Members of the group are proud to represent their specific identity and culture, and they are hardly shy about politics. But these unabashed lefties were honored and gratified to support Israel, manning a float in June’s Salute to Israel Parade that had heinies shaking on both ends of the political spectrum, rolling down Fifth Avenue blasting such crowd pleasers as “Nose Jobs” and “Ocho Kandelikas,” their catchy riff on a Ladino Hanukkah melody.
The title track of the new album translates as “Water for the People,” and it’s a good indication of the group’s engagement with politics (and of its particular political sensibility). Few 21st-century issues loom as large as water rights, a statement that doubles in importance for Latin America and Israel. In many Latin American countries, water privatization wreaks as much havoc on the poor as death squads: Those who can’t pay must drink acid rain and bathe in the cancerous runoff from factories and sweatshops. In the Holy Land, water access affects every level of the peace negotiations, from border placements to arability, to which settlements will be disbanded (and which ones never will).
At a recent live show at Makor, before launching into “K*ke on the Mic,” lead singer Norek, an American Jew with Colombian roots, dropped an impromptu etymology lesson. Most 20th-century American ethnic slurs got their genesis at Ellis Island, and “kike,” he explained, is no exception; it is a bastardization of “kikel,” the Yiddish word for circle, what many Jewish immigrants put next to their name between the disembarking and the typhus-diphtheria spray down. Over a raunchy klezmer riff, Norek and guitarist/co-conspirator Velez’s Django-esque guitar licks reclaim the word, pointing out that there are worse things to be called than a circle, while taking pride in keeping a foot in two distinctly variant cultures. (Velez is a shining example of the Jewish-Puerto Rican hybrid known in New York as Jew Yorican.)
“Agua Pa’ La Gente” can be found in the Latin hip-hop or Latin alternative sections at Virgin, Tower, Borders, Amazon — and at iTunes, for the digitally inclined.
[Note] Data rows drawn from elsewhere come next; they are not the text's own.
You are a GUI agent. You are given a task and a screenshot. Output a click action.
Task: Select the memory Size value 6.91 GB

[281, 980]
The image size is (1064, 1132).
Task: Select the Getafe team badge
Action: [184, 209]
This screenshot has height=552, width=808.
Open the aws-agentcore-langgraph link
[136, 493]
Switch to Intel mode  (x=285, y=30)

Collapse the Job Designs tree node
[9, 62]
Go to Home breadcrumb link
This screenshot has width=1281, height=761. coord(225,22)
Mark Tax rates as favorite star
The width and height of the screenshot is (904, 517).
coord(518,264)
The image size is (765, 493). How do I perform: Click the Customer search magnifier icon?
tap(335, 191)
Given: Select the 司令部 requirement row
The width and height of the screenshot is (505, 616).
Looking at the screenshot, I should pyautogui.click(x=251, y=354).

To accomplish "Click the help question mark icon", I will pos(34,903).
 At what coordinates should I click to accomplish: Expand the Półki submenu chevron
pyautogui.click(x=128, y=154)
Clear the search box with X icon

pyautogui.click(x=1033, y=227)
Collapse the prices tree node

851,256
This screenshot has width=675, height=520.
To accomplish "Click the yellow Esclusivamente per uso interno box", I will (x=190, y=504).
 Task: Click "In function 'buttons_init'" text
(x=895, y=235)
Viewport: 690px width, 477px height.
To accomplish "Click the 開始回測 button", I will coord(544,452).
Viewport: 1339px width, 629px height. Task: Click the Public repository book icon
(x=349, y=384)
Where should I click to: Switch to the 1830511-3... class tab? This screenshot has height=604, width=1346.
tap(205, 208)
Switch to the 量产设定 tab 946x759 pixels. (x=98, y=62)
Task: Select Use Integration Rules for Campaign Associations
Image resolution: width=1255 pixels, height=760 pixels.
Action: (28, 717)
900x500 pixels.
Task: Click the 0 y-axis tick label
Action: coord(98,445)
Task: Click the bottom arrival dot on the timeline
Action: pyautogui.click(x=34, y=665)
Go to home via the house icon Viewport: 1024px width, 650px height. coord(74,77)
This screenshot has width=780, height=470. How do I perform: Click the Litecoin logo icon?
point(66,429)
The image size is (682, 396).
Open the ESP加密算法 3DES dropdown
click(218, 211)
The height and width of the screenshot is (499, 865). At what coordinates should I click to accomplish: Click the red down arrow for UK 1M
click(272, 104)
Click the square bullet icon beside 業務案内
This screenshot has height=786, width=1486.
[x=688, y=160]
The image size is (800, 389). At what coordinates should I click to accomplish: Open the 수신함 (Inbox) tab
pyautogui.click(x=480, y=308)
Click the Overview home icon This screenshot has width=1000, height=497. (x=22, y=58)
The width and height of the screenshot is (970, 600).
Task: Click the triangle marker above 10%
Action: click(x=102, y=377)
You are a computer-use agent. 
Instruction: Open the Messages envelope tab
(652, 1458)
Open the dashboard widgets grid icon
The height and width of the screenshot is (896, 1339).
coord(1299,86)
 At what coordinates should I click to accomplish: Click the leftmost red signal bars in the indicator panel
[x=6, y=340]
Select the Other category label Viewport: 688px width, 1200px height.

The band offers a full money-back guarantee on the album, something on which, thus far, only one buyer out of thousands has taken them up. Buy it. If you don’t like it, they’ll give you back your shekels. If you want to check out their videos full of Jewish Elvises, kabbalistic profundities and bagel-bra clad hoodias, keep an eye peeled for MTV España or Telemundo, where the videos for “Ocho Kandelikas,” “K*ke on the Mic” and “Gordito Cosmico” are all in heavy rotation. Hip Hop Hoodios are up for five Latin Grammies this year including record of the year, album of the year, best music video, best rock song and best urban album of the year.
Jason Hernandez-Rosenblatt is a writer/director whose work has appeared in Vibe, Nerve and DC Comics, as well as on MTV, Country Music Network and The Sundance Channel.